N° 1 – dimanche 6 juillet 1902
Conducteur de voiture peu commode
Le jour de la première communion des enfants à Erquy, M. Gautier, garde-champêtre, aperçut sur la route, au moment où la procession allait passer, la voiture du courrier. Il pria le conducteur, H., de se ranger, mais ce dernier lui répondit le mot, devenu célèbre, de Cambronne et partit au trot, obligeant les enfants à se ranger précipitamment, au risque de les écraser.
H. fera bien, à l’avenir, d’être plus poli envers les représentants de l’autorité.
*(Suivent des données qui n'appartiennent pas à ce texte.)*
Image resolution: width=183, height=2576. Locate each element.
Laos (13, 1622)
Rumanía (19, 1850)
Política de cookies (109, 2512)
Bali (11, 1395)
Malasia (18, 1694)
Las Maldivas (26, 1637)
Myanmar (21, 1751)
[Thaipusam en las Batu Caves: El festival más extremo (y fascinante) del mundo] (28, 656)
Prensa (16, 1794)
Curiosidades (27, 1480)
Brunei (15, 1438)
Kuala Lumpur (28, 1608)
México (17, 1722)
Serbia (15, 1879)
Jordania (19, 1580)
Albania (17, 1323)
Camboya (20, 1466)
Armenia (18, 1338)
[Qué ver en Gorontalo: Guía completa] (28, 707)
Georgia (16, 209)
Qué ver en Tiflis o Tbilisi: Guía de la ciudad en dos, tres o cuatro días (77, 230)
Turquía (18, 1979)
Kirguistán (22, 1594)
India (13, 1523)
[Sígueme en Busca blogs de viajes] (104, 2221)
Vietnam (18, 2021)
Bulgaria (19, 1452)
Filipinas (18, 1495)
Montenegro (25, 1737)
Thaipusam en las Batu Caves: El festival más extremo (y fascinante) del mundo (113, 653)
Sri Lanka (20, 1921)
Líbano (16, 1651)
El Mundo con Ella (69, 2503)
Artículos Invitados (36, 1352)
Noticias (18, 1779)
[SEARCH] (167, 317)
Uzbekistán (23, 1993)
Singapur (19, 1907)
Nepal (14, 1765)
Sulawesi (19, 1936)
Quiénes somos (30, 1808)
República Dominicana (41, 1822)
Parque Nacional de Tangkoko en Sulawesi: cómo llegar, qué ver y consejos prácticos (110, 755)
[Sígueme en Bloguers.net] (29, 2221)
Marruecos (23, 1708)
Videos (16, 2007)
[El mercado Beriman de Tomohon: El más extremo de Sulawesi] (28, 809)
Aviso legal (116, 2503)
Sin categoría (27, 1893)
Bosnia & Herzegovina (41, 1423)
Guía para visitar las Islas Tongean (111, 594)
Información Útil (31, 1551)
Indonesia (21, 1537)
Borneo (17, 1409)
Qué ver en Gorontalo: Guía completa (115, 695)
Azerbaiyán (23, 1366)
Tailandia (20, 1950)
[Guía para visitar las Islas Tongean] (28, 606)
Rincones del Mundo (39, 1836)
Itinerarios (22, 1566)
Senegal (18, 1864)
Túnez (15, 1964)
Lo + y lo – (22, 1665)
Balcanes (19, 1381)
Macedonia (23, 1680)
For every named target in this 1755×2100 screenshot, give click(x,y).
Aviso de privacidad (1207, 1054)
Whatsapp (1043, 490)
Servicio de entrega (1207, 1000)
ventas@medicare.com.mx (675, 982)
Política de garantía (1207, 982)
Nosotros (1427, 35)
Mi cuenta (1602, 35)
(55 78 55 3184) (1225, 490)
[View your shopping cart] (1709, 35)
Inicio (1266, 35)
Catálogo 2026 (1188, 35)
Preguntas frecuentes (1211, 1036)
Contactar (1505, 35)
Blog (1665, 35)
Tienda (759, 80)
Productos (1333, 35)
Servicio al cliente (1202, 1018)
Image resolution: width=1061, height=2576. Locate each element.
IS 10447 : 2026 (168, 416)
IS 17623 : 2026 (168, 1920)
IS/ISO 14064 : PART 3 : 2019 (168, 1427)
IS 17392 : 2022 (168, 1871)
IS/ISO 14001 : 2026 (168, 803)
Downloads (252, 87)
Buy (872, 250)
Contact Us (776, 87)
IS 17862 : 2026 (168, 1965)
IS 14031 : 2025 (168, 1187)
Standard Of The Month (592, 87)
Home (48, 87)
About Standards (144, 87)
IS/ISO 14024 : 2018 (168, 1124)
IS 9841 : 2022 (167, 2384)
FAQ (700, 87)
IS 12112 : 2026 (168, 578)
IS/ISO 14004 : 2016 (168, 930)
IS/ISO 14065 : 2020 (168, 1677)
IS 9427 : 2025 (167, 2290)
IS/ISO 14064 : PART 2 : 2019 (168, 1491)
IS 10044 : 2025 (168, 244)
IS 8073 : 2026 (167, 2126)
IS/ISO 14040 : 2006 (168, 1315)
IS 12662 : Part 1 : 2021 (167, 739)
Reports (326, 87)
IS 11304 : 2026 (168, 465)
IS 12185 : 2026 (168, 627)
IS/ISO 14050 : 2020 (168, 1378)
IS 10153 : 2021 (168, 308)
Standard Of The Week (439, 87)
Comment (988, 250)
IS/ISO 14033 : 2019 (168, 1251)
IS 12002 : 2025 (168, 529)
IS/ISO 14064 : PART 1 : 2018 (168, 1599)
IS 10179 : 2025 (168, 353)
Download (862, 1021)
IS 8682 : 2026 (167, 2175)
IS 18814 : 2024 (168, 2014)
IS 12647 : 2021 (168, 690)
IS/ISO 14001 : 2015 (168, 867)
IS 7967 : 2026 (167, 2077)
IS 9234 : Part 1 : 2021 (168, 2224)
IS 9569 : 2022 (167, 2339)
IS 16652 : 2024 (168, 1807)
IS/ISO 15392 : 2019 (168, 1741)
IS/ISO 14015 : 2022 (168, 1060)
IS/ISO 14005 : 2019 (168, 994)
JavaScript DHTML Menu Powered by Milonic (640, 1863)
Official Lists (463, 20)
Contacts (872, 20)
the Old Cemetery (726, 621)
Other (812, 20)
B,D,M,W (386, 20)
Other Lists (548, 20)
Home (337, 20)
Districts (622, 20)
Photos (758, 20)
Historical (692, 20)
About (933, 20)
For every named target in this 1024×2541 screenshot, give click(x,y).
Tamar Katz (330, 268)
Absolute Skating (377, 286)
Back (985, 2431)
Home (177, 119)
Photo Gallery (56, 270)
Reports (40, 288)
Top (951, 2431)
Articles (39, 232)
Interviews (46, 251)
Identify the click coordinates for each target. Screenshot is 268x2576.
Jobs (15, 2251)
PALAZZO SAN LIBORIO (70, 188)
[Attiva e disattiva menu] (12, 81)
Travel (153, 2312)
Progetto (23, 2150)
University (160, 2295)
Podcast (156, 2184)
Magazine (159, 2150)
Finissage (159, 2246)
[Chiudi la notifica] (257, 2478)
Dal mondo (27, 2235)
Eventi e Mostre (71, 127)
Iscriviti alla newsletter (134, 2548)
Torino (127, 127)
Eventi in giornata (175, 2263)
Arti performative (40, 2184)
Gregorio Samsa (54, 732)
La peine de 25 francs d’amende que lui a infligée le Tribunal à l’audience du 3 courant le lui rappellera sans doute.

N° 3 – dimanche 20 juillet 1902
Chambre de Commerce – Port
Après avoir entendu le compte-rendu fait par M. le Président de la visite qu’il a faite de ce port en compagnie de M. l’ingénieur Kerviler, l’Assemblée est d’avis qu’il y a lieu de surseoir à la construction d’une cale, ce qui permettrait de réduire à 0,05 francs l’augmentation de la taxe de péage, précédemment fixée à 0,10 francs, si la municipalité d’Erquy se met d’accord à cet égard avec la Société des Carrières de l’Ouest.